### YOUR TASK
Below is a set of entries. Print the line that contains "Where should I click to: Click the Share" and every later line word for word, through the final one.

BEGIN RECORD EXTRACTS

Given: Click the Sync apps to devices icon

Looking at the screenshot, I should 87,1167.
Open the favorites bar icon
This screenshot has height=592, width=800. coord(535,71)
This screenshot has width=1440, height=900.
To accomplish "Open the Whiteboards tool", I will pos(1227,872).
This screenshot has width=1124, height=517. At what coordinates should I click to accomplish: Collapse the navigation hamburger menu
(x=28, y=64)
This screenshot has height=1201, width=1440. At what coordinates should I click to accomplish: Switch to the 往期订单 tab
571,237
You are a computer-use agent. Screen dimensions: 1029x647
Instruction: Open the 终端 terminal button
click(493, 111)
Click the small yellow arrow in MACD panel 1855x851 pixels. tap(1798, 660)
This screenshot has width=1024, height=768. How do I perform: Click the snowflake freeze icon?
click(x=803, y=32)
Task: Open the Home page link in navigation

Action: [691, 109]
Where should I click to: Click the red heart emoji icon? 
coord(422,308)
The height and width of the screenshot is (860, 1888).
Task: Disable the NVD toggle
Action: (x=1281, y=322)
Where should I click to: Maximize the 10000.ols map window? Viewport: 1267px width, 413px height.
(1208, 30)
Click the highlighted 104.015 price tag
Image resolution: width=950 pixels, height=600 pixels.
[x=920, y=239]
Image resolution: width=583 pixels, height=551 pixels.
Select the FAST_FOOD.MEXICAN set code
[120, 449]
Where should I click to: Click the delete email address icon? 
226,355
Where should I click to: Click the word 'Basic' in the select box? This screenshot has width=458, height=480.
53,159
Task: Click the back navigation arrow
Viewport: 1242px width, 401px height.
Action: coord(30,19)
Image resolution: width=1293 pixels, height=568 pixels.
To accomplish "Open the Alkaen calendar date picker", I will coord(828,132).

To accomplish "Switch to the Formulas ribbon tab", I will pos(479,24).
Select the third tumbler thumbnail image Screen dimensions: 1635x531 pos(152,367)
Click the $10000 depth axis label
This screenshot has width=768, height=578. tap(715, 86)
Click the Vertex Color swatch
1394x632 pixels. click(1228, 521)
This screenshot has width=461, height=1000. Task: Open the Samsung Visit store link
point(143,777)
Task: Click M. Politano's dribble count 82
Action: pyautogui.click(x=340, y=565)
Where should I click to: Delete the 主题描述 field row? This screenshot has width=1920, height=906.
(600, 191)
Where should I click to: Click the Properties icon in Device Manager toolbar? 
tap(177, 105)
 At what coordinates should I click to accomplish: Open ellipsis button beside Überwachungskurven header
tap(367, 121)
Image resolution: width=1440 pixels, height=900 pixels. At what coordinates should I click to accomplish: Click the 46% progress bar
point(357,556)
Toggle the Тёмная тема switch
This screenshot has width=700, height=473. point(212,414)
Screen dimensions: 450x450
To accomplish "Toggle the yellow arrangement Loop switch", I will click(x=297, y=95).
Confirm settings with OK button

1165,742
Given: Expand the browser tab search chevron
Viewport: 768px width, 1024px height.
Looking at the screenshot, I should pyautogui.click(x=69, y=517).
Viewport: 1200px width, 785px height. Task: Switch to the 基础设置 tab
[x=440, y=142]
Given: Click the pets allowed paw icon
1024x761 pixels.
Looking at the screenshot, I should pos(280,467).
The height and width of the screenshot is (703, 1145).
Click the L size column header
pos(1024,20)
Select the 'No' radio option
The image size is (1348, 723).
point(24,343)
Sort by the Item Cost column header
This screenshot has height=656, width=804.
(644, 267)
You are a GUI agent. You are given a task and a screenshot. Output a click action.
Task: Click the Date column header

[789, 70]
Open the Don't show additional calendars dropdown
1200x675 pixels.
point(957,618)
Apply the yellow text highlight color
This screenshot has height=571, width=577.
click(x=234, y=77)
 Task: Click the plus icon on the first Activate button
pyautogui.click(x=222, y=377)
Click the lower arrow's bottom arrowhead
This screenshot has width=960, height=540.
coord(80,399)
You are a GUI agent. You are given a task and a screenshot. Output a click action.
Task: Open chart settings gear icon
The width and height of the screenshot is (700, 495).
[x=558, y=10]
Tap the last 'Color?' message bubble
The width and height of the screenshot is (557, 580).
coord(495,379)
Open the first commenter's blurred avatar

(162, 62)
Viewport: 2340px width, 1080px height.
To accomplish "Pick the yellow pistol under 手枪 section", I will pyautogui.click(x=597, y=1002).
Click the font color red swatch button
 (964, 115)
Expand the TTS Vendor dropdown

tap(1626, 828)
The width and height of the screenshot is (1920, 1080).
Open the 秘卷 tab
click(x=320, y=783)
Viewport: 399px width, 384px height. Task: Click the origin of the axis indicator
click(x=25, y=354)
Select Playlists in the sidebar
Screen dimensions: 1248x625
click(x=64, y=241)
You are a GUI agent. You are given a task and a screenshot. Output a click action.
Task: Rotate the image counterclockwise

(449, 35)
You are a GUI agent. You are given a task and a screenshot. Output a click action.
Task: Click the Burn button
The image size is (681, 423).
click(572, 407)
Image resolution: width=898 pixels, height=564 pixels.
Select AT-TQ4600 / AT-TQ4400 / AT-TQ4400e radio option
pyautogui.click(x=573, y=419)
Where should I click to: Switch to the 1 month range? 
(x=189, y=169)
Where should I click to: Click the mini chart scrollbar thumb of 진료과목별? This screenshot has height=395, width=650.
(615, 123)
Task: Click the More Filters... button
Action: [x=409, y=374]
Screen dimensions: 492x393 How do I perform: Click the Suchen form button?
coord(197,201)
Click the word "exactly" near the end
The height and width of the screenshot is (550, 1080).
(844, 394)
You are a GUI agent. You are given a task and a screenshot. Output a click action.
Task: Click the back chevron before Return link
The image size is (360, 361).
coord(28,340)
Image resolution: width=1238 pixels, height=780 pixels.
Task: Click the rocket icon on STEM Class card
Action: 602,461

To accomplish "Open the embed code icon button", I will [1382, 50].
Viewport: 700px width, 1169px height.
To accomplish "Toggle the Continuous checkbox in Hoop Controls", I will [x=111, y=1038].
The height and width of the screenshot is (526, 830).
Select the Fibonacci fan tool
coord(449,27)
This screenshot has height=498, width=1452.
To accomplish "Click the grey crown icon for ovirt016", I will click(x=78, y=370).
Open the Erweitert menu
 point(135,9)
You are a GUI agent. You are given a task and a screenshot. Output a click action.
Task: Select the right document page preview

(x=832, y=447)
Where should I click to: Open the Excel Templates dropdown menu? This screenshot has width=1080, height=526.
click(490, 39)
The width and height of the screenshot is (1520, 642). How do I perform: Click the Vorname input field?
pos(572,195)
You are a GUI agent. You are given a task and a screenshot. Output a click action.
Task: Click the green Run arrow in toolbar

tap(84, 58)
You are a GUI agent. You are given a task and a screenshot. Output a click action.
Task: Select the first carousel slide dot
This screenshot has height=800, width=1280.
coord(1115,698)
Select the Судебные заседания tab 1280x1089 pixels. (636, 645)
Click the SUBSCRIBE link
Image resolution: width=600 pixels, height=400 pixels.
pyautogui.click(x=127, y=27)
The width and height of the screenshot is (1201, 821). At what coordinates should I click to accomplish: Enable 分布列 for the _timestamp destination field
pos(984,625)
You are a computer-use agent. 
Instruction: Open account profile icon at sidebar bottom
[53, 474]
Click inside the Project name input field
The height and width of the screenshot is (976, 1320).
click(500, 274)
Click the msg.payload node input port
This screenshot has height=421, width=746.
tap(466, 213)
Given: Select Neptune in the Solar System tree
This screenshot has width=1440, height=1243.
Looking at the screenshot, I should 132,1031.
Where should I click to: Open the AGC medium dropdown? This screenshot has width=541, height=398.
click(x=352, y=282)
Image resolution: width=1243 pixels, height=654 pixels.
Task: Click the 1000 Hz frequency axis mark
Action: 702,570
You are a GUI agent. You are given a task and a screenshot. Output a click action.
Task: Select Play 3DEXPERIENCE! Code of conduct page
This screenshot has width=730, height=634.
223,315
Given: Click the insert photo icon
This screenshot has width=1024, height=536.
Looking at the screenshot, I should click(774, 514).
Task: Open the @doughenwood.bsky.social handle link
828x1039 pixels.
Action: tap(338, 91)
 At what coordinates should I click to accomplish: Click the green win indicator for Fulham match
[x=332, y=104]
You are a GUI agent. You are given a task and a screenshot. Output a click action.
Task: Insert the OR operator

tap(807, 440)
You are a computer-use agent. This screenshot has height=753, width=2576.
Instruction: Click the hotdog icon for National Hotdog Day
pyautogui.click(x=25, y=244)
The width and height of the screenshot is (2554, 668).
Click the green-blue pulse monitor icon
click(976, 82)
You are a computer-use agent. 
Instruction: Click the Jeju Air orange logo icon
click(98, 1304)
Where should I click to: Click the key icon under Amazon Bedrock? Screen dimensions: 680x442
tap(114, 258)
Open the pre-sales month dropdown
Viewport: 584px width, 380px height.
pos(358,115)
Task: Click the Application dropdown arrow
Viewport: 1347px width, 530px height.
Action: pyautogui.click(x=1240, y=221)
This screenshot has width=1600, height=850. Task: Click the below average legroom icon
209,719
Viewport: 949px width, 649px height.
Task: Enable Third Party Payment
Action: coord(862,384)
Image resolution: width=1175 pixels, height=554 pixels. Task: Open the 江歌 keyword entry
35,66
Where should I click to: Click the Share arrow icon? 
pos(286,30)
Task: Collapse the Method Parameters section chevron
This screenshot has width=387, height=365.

END RECORD EXTRACTS

### RESPONSE AREA
Where should I click to: Click the Share arrow icon? 
pos(286,30)
Task: Collapse the Method Parameters section chevron
This screenshot has width=387, height=365.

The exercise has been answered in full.